### Pointing records for text and elements:
====
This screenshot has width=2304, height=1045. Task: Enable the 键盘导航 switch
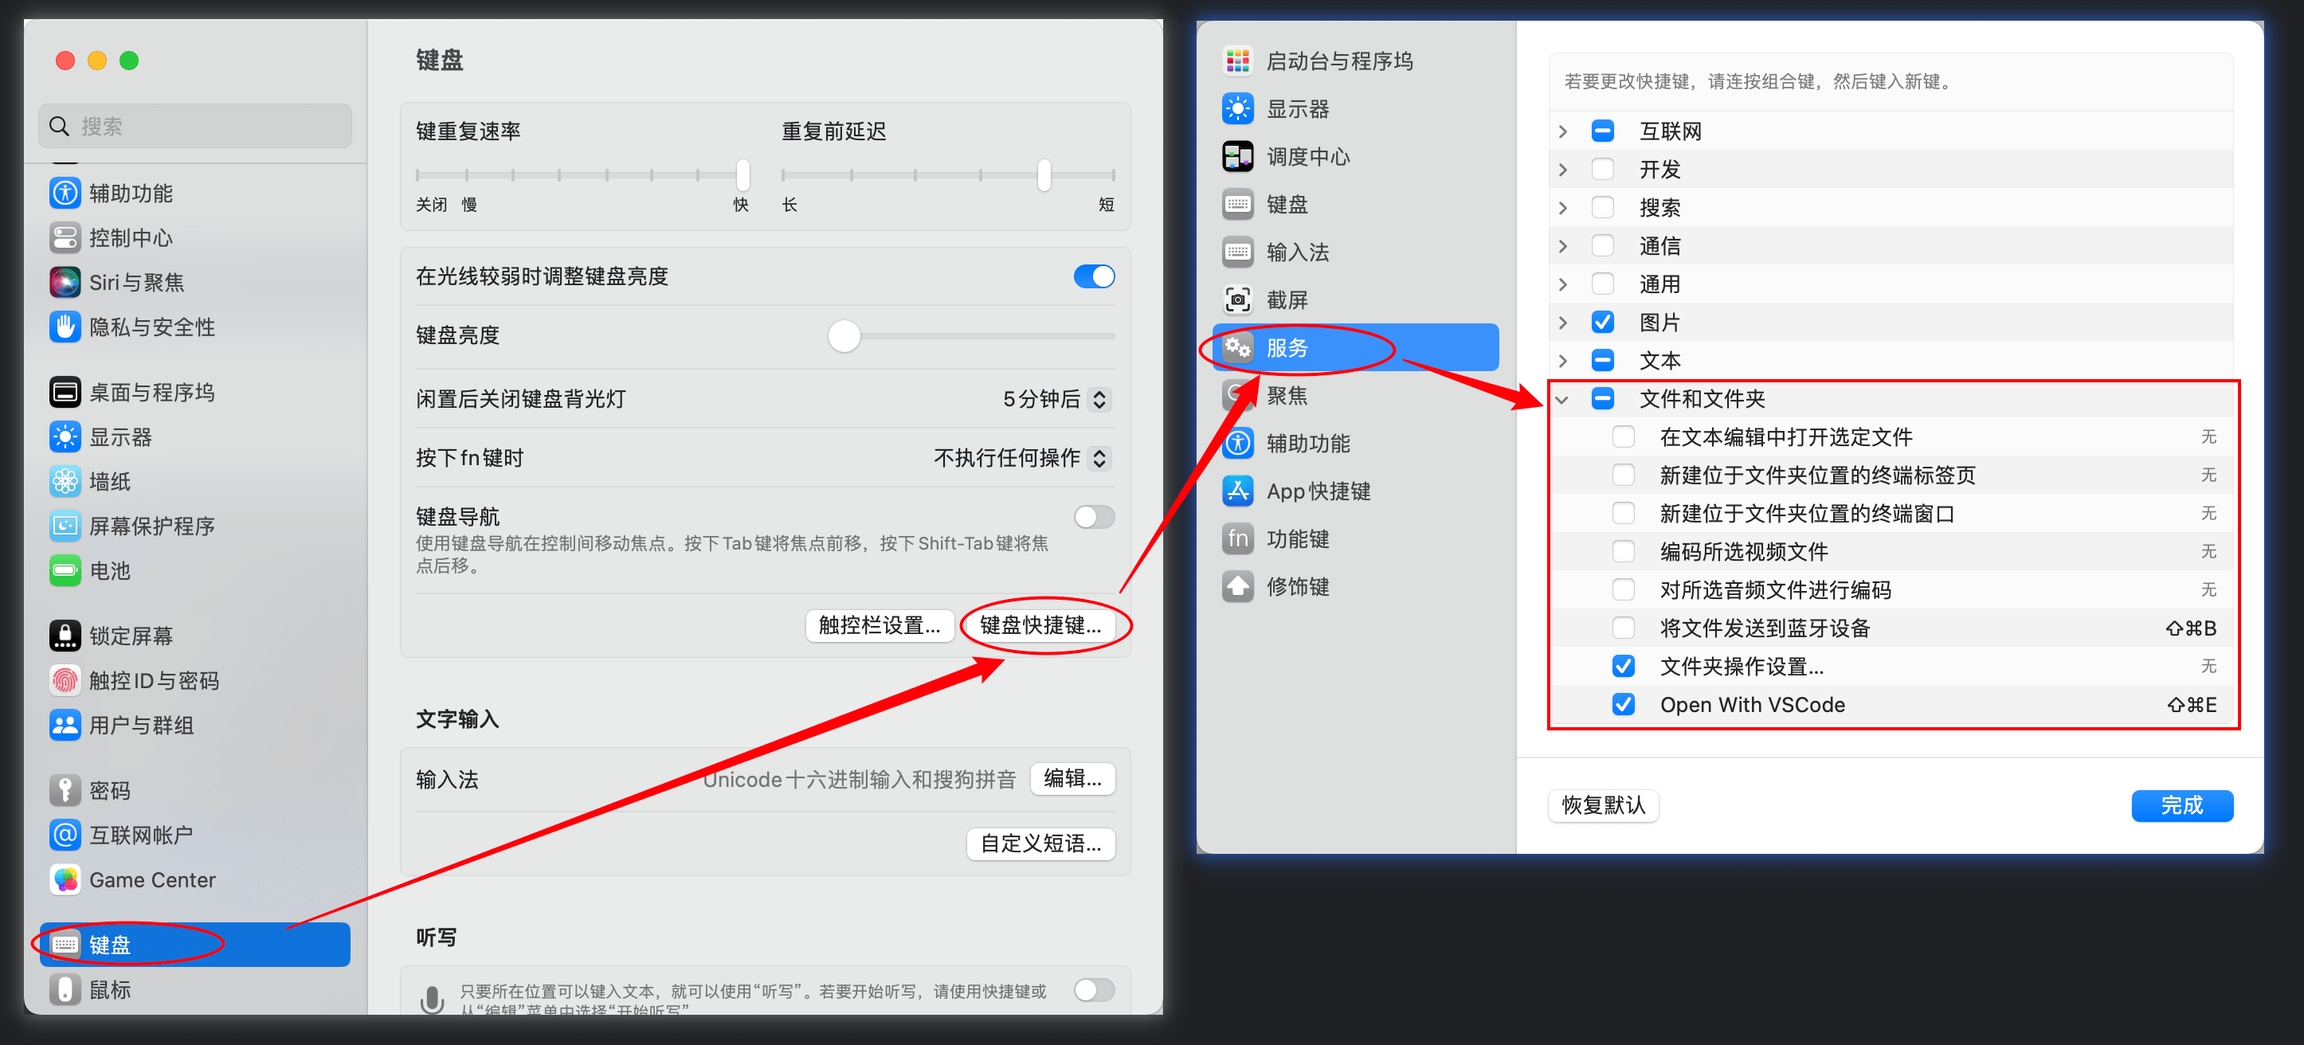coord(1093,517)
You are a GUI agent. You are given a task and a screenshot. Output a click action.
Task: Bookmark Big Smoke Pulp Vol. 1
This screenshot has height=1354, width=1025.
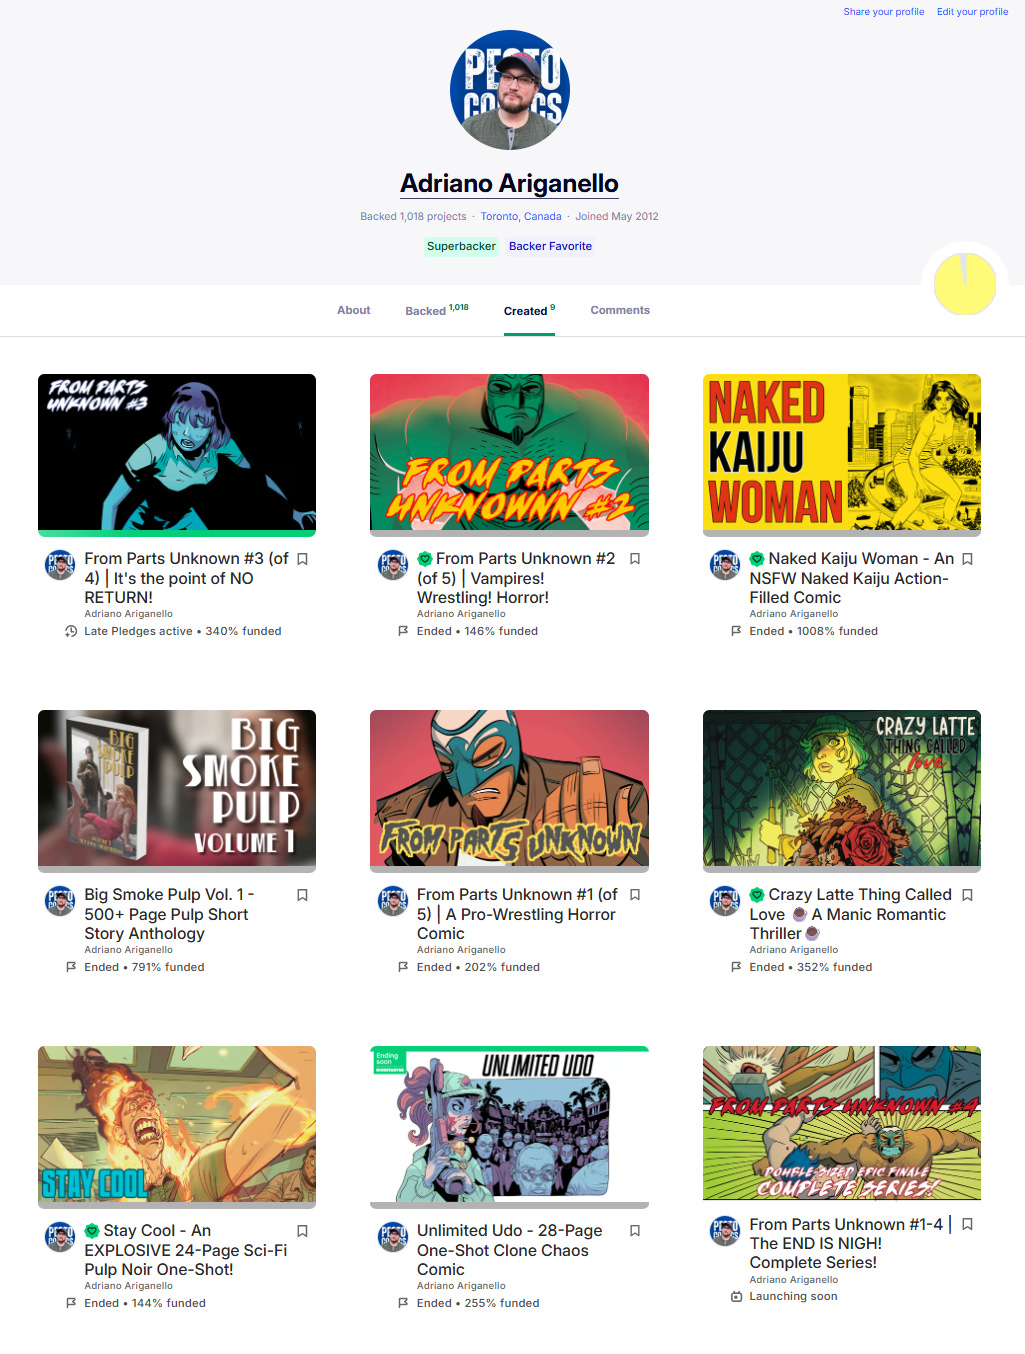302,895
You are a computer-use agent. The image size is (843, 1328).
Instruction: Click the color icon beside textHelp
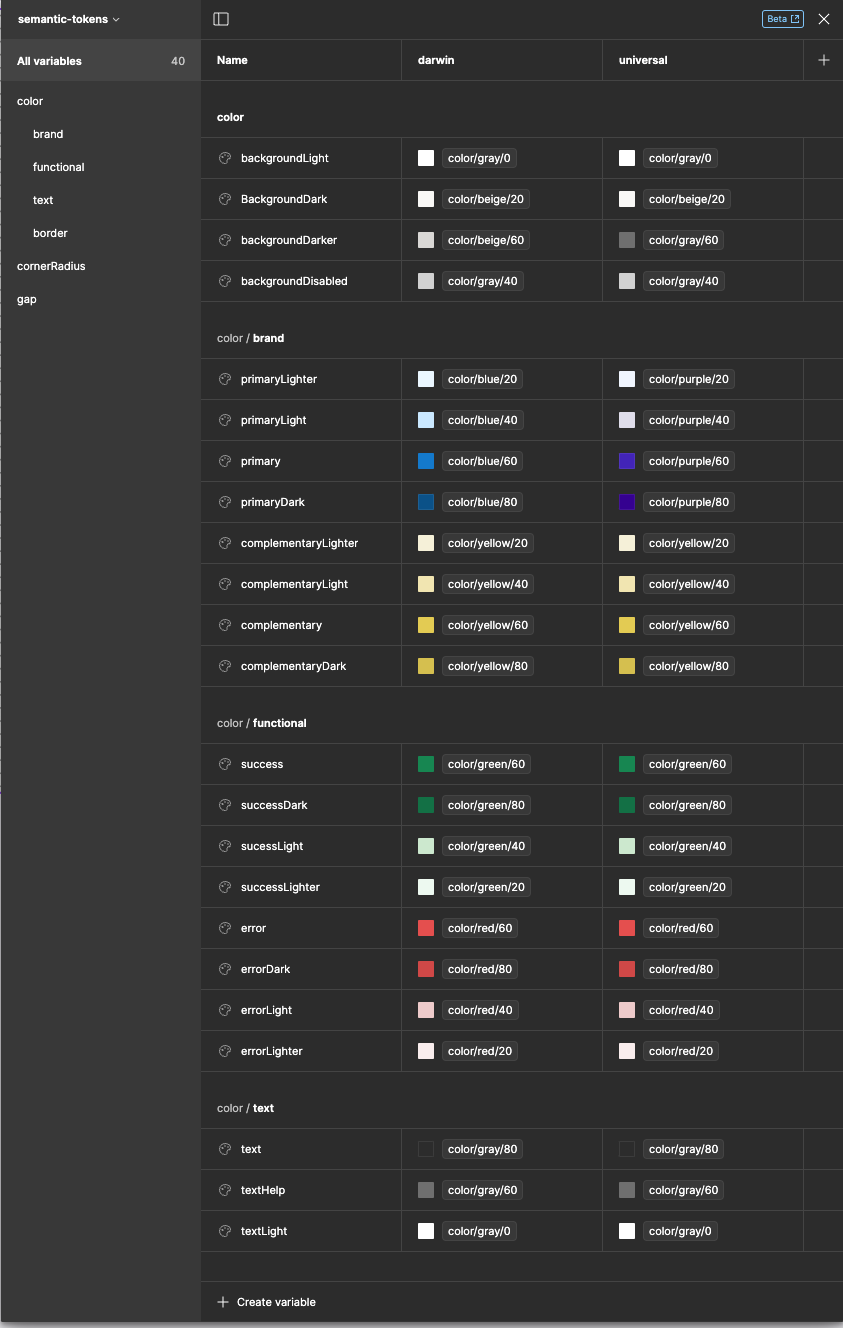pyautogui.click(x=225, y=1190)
====
### What this task involves:
Render every line of the items above as a JSON list of strings, one string per line, omitting blank lines. Leave the pictures out.

### Task output:
[
  "This screenshot has width=2304, height=1045. Task: Enable the 键盘导航 switch",
  "coord(1093,517)",
  "You are a GUI agent. You are given a task and a screenshot. Output a click action.",
  "Task: Bookmark Big Smoke Pulp Vol. 1",
  "This screenshot has height=1354, width=1025.",
  "302,895",
  "You are a computer-use agent. The image size is (843, 1328).",
  "Instruction: Click the color icon beside textHelp",
  "pyautogui.click(x=225, y=1190)"
]